Overall, the authors presented sufficient data to support their conclusions (need rewording for some of their conclusions). The manuscript was well organized. Although the importance of purine metabolism has been documented in several fungal pathogens, the authors thoroughly characterized the phenotypes of the Moade8 mutant and connected the function of MoADE8 with autophagy and TOR signaling. 

One major concern is that the authors overstated the function of MoADE8 throughout the entire manuscript. Based on data presented in this manuscript, MoADE8 is important but not essential (such as line 248) or required (such as ling 477) for hyphal growth, conidiation, etc. The entire manuscript should be reworded for the importance of MoADE8.

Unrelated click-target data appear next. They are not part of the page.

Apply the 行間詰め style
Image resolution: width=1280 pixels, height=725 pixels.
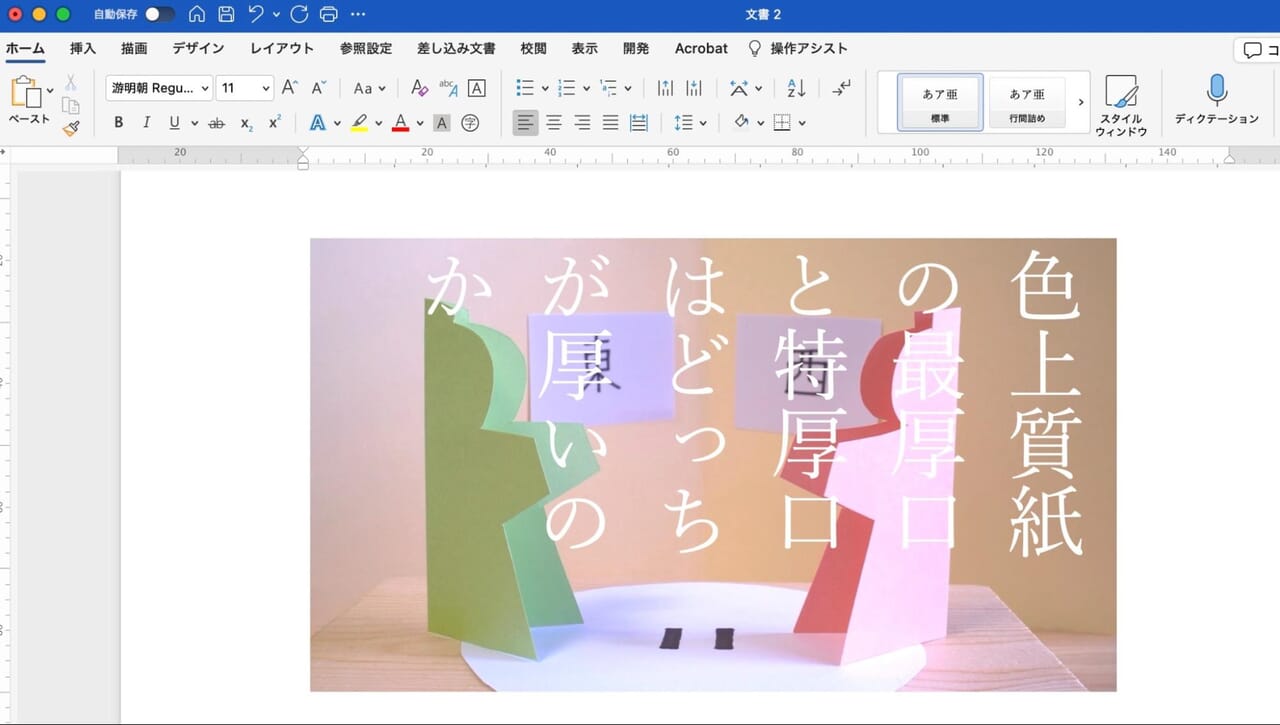(1028, 100)
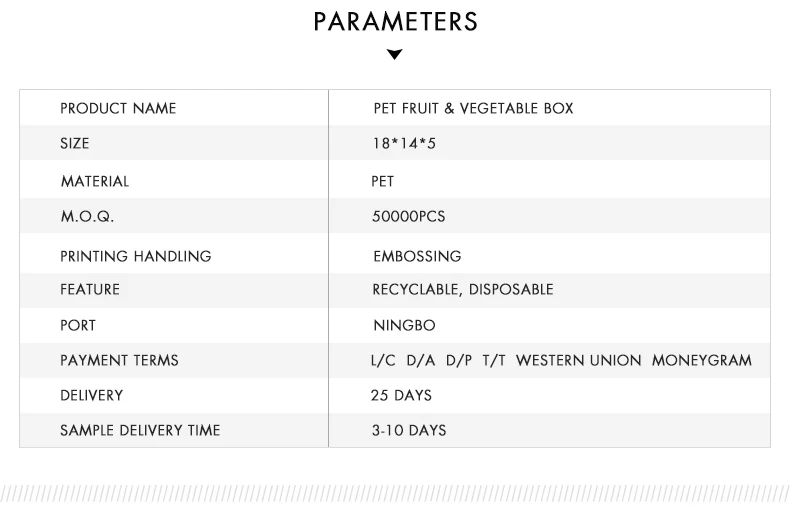Select the PRODUCT NAME label
Image resolution: width=790 pixels, height=520 pixels.
click(118, 108)
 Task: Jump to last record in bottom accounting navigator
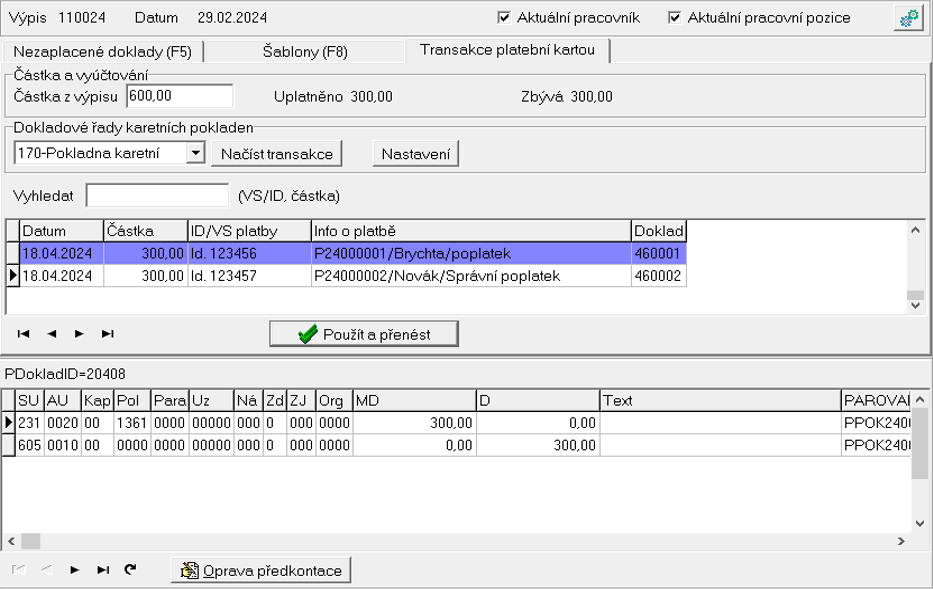103,570
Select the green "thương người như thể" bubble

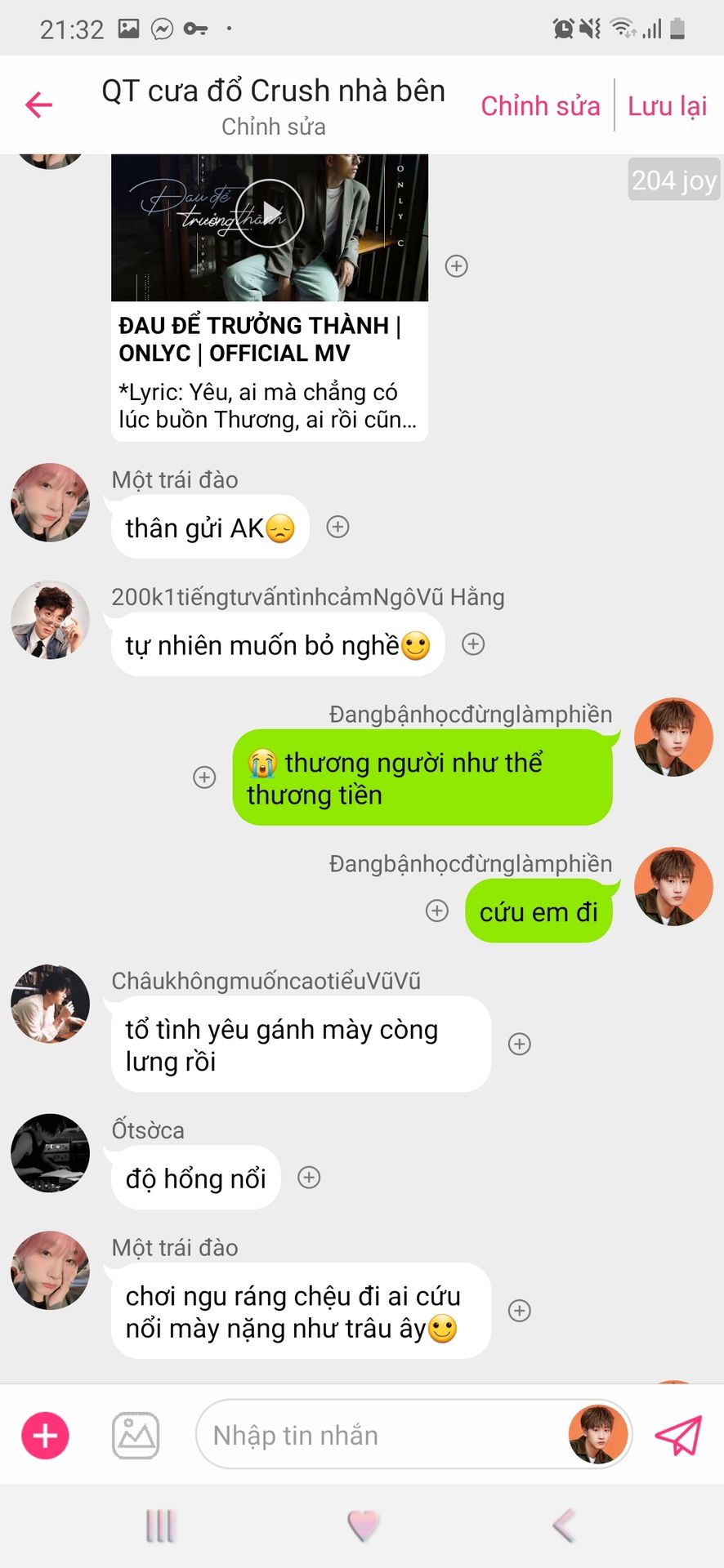tap(422, 777)
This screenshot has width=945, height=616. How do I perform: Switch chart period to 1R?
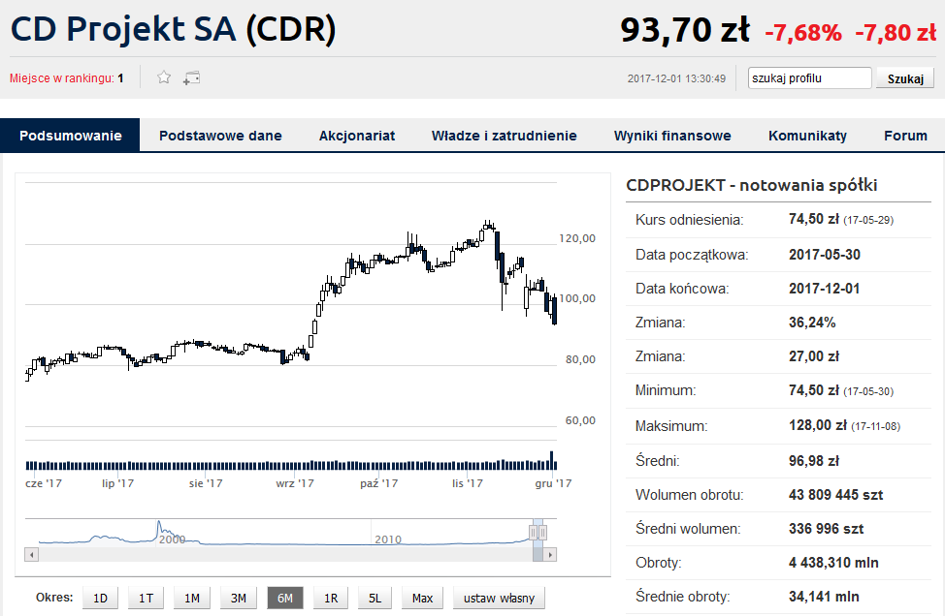[331, 598]
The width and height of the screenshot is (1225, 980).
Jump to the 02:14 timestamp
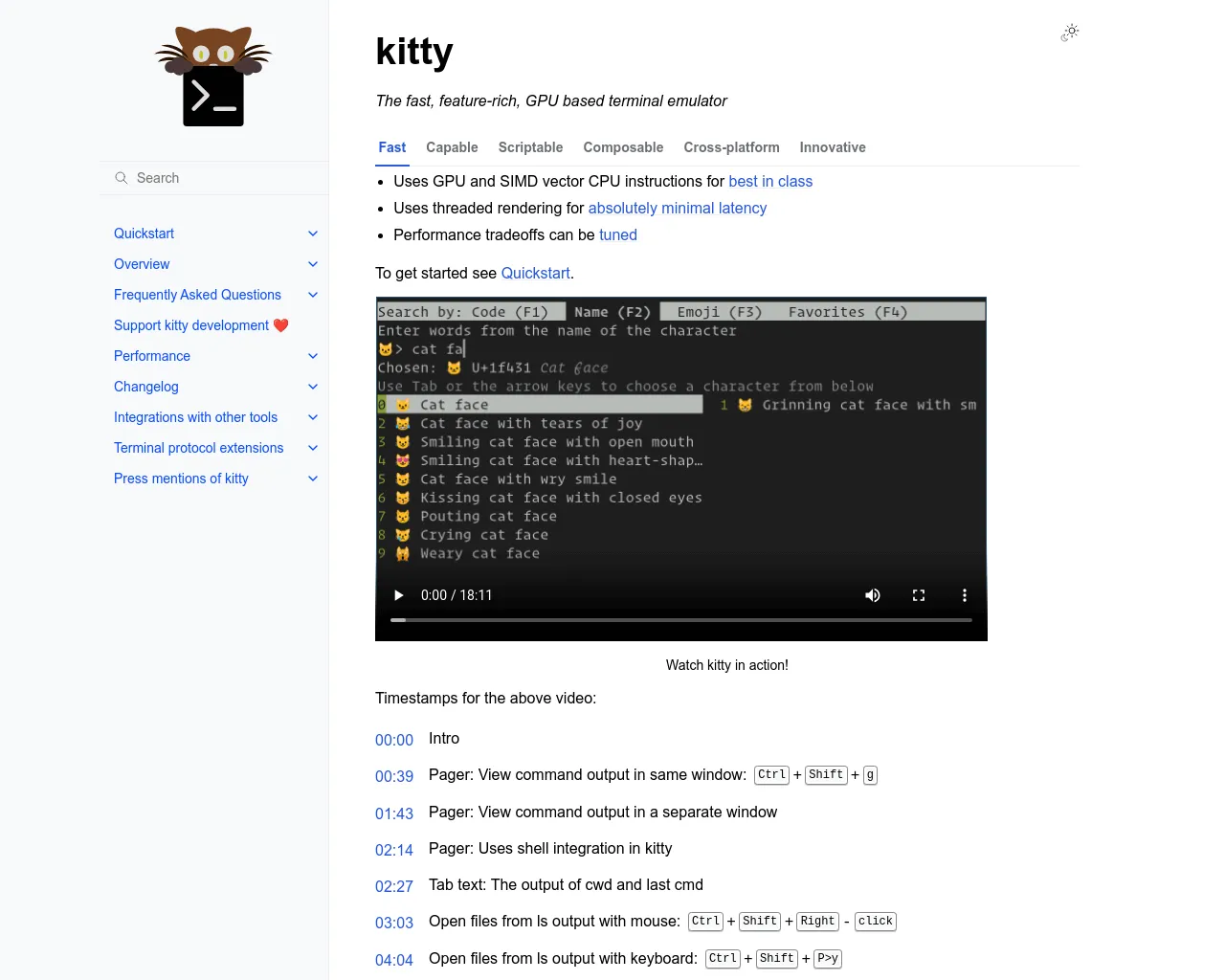point(393,850)
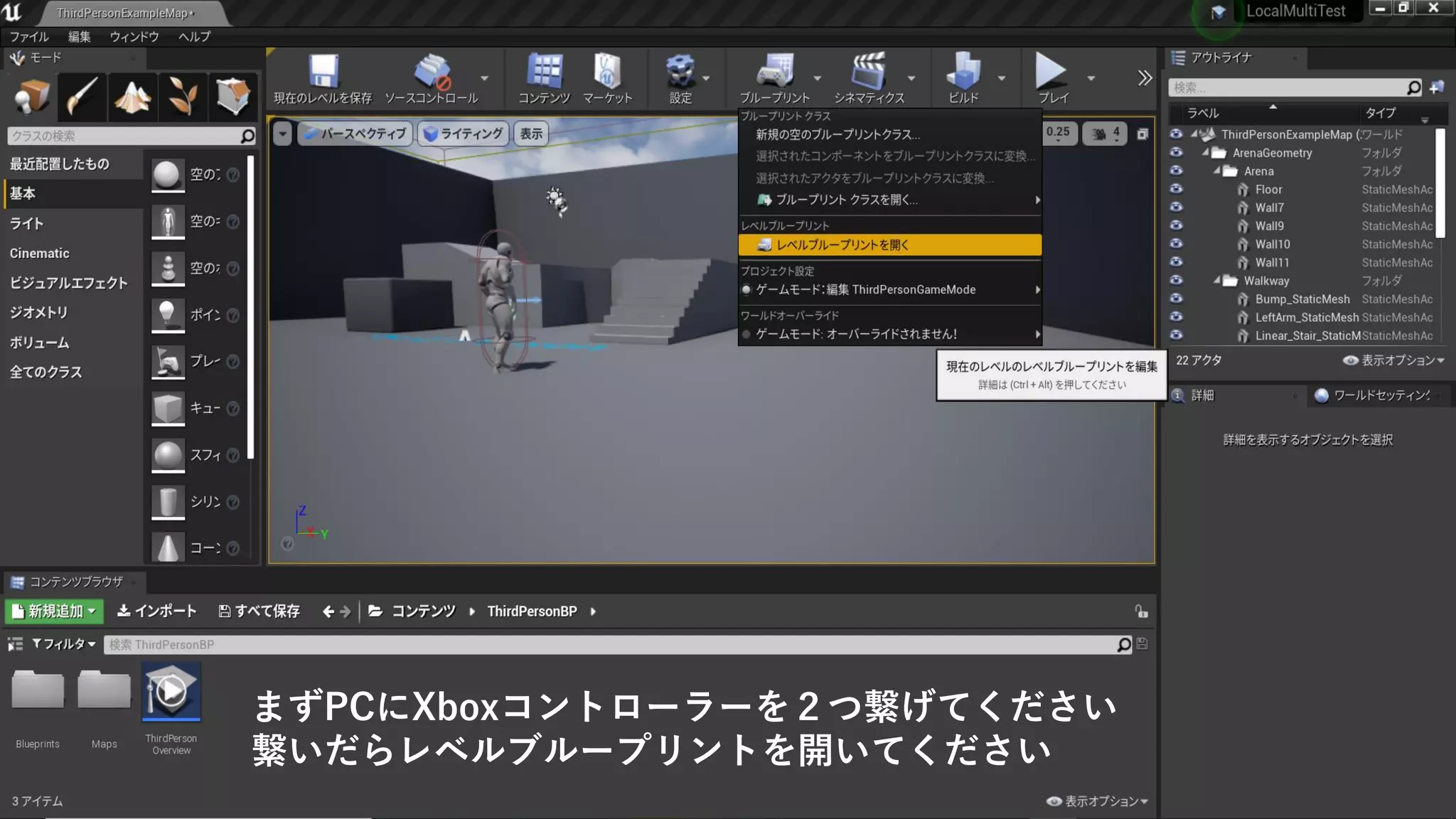
Task: Open the Content browser toolbar icon
Action: coord(544,73)
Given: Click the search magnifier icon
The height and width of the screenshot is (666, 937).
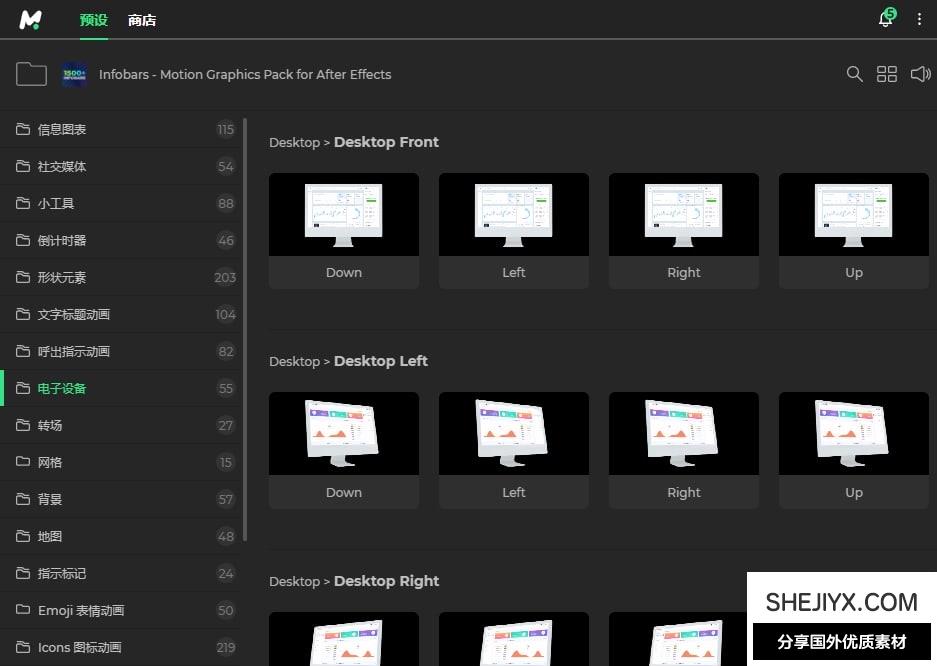Looking at the screenshot, I should [854, 74].
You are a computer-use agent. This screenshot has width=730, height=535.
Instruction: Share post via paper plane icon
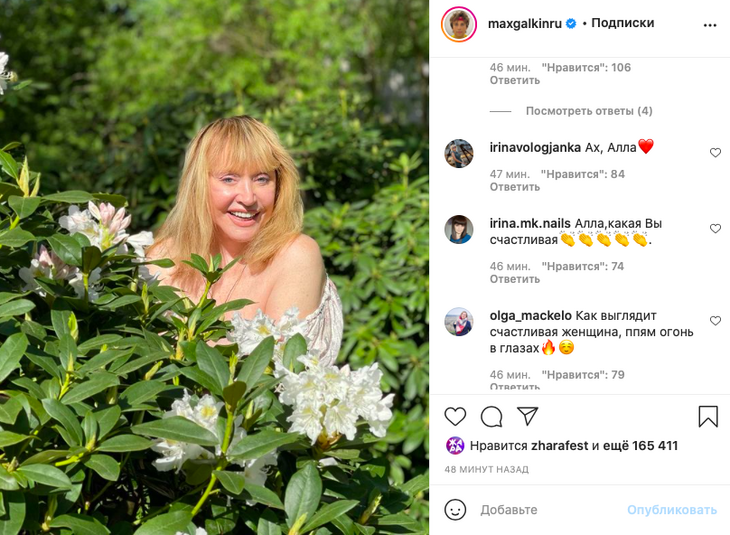[x=528, y=416]
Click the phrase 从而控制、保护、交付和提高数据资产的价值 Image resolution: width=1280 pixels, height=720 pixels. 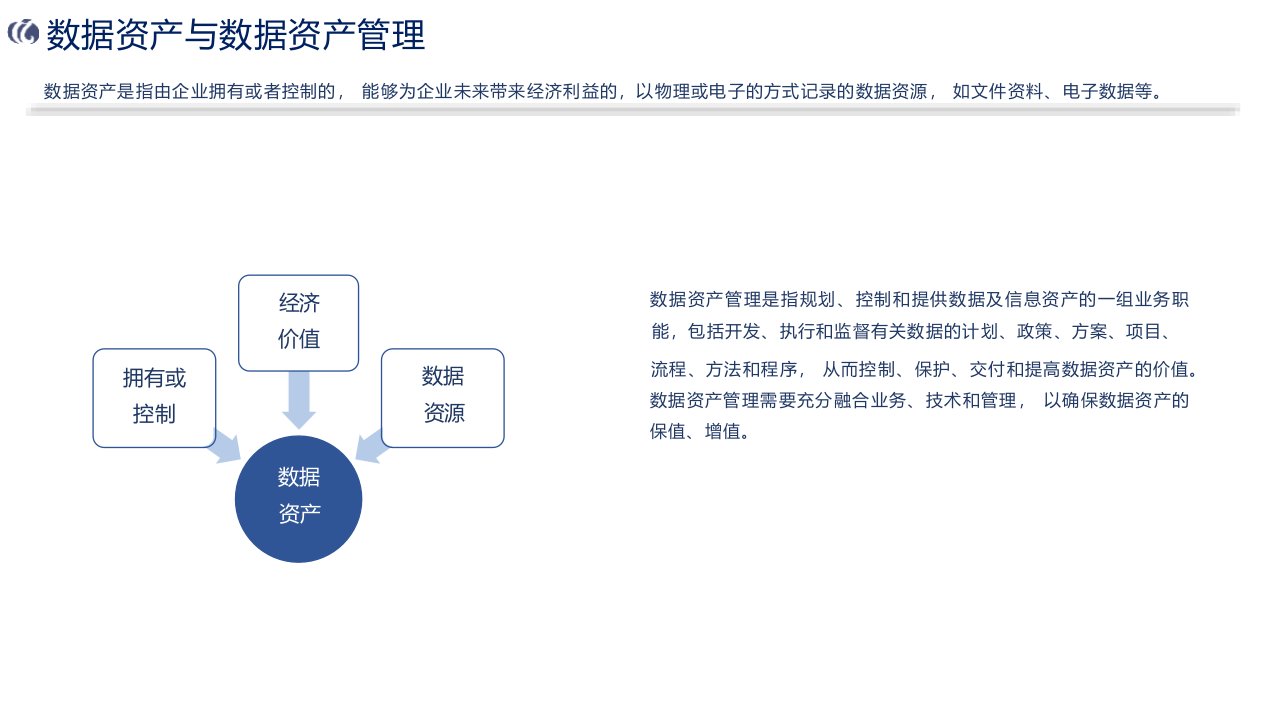tap(1010, 369)
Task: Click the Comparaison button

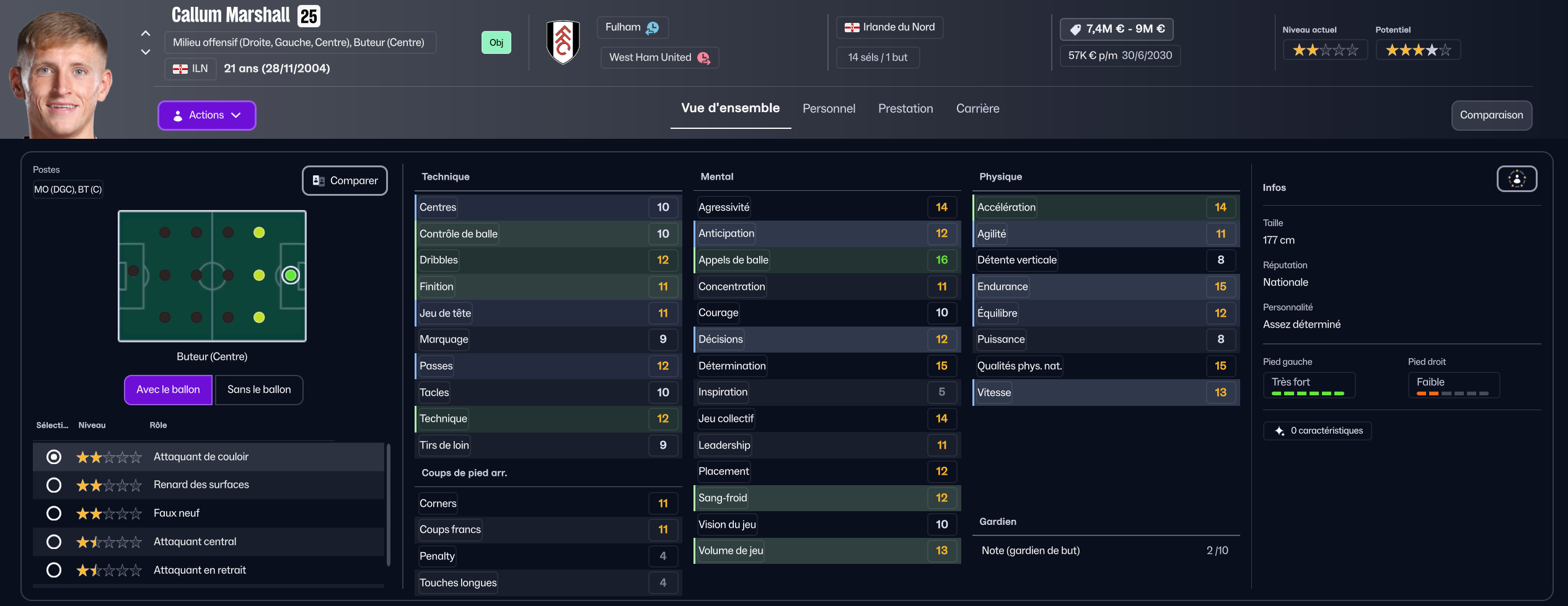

My other concern is the English. Although it is comprehensible, this manuscript will benefit from a careful revision, possibly with assistance of somebody with English as the native language. For example, line 242, changing to: ‘yeast two-hybrid assays were conducted to test this hypothesis’.  The assay or assays – follow the same rule for other descriptions related to the word ‘assay’. Also, not appropriate to describe ‘confirm our thoughts.   ….

Another example, line 276-277. This sentence is OK but just not the right way to describe this observation. Rewording will be helpful. ‘Quantitative analysis showed that’ -this phrase is OK but not necessary and not consistent with the second half of this sentence. The ΔMoade8 mutant was significantly reduced in conidiation and produced less than 100? conidia per culture plate (Figure 3D).  Few?    

There is a recent report on differences in purine metabolism during saprophytic and infectious growth in Fusarium graminearum. The authors may want to discuss their results with this publication in F. graminearum. It is likely that M. oryzae may have similar differences.

Author Response

1. One major concern is that the authors overstated the function of MoADE8 throughout the entire manuscript.

Response: Thank you for pointing out this mistake! The importance of MoAde8 has been reworded in this manuscript. According to our results, MoAde8 is required for aerial hyphae growth, conidiation, and virulence. And other genes involved in DNPB pathway showed similar results. They produced almost no conidia (Figure 3D). (Please see them at Line 112, 260, 297)

2. My other concern is the English. Although it is comprehensible, this manuscript will benefit from a careful revision, possibly with assistance of somebody with English as the native language.

Response: Thank you for your suggestion! I feel really sorry for my poor writing.

We have invited native English speaker to revise this manuscript conscientiously. Grammatical errors and sentences led to poor readability have been revised. We sincerely hope that the level of the language has been improved. Changes have been made in the places pointed out. Misusage of “assay” is all corrected. (Line 265, 302)

Moreover, thanks for your kind suggestion, we’ve read the corresponding article in Fusarium graminearum. Details are added in discussion now. (Line 568-571).